Yes It goes much deeper. For me my sona represents my quiddity. It's an expression of my soul and spirit and nothing that I just created out of a mood. The Dragon is also my only sona and it exists unchanged for the last 18 years.


----------



## Nartina (Feb 5, 2018)

*Does your fursona represent you? *
She is me, through and through. From the snark, to the bad attitude. But even more so, she's the person I WANT to be. She has a sort of unabashed confidence that I could/would never have in real life. I gave her blue hair because I love the color blue, and her eyes are two different colors because heterochromia rocks my socks.

*Or getting even deeper; is your sona an animal you have a strong connection to? Maybe even a personal spirit animal type thing if you're that close?*
I do have a strong connection with foxes. Always have. I love how elusive they are. Their intelligence astounds me, and their quirky natures just make me laugh.

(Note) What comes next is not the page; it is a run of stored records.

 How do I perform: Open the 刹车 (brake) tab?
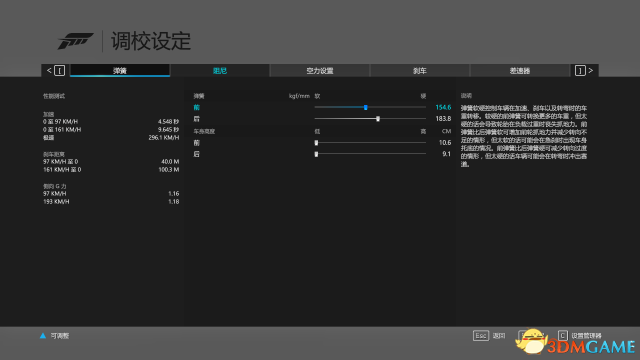click(x=420, y=71)
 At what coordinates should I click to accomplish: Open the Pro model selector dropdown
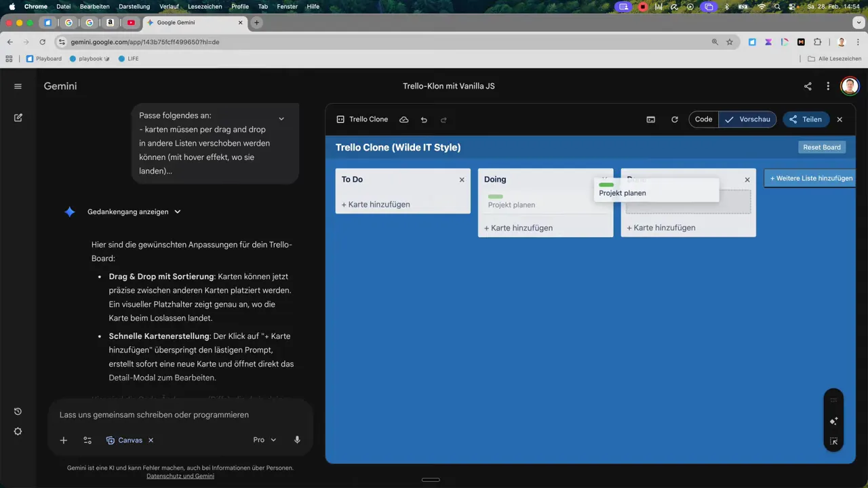(264, 439)
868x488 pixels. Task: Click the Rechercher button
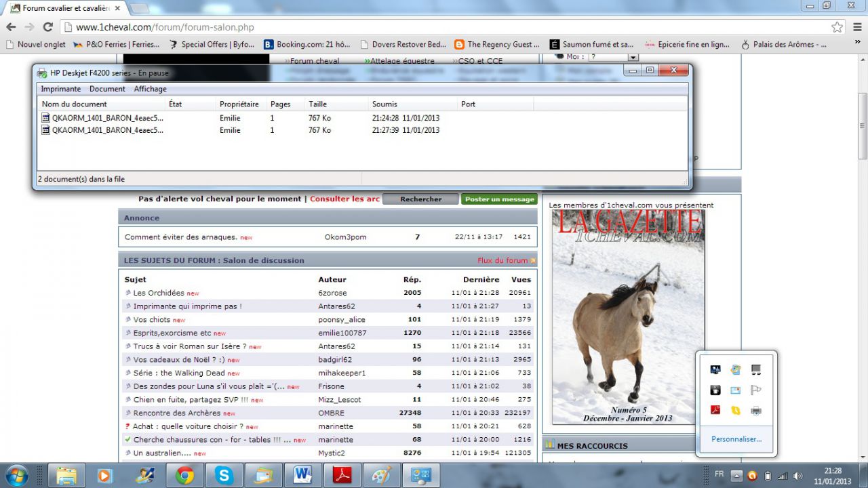coord(420,199)
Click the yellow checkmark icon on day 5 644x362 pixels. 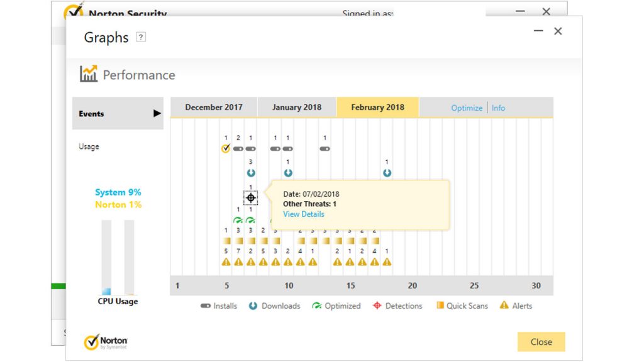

*Do you have multiple sonas to represent different aspects of yourself?* 
I used to, however, they slowly faded away as I have grown personally. Now it is just Jada.

*If you commission art of them frequently is there a specific thing you like to see them do?* 
I actually have never commissioned art of my 'sona. Typically I will just draw her doing the things I like.

*If your sona is based off a made up species/pre existing character what drew you to that?*
No. She's a fox. Possibly the only made up thing about her is that she's a blend of two foxes that would probably never actually meet in the wild, but other than that, a fox is a fox is a beaver...what?


----------



## Husski_Heresy (Feb 5, 2018)

*"Does your fursona represent you? Is it basically just you as a big animal? Or does it mean something a bit deeper?"*
Steele is me to the core, from the social, extroverted attitude to the slight laziness. Back when he was first thought of, he was me with traits I wished to have, like confidence in being true to myself, being fitter, and being more respected by his peers. And it does sound cliché, but now, a few years down the line, I have those traits I wished for. (_All except that last one though, I wonder why?)
_
*"Or getting even deeper; is your sona an animal you have a strong connection to? Maybe even a personal spirit animal type thing if you're that close?"*
Does watching _Balto_ more times then there are Imperial Guardsmen count as having a strong connection to Huskies? I Guess it also has something to do with my plush husky I've had since birth?

*"Do you have multiple sonas to represent different aspects of yourself?"*
I have a second character, but as for Fursona's? Nah.

*
"If you commission art of them frequently is there a specific thing you like to see them do?" *
I am much too broke to commission art, _hehehe_. But, in future, I'm probably going to commission art that has him showing his cuter, loving side (As I'm a hopeless romantic)
*
"If your sona is based off a made up species/pre existing character what drew you to that?"*
Last I checked, Huskies are real, so this question doesn't apply to me ^w^


----------



## MsRavage (Feb 6, 2018)

*Does your fursona represent you? Is it basically just you as a big animal? Or does it mean something a bit deeper? *
Ms. Ravage, or just ravage, is definitely a representation of myself. In fact, majority of my characters that i've created are basically just me. When i was younger I grew up very poor and books/my imagination were huge escapes. Thing is...i always pictured myself in everything i would read. I think im just selfish lol i want myself to experience all these wonders and these characters are means for me to do so. 
*
Or getting even deeper; is your sona an animal you have a strong connection to? Maybe even a personal spirit animal type thing if you're that close?*
I like my characters...i have great connections with them but they're basically just me...so its like liking yourself. My sona is a dragon tho and i feel that if i had a spirit animal, it would be a dragon lol . 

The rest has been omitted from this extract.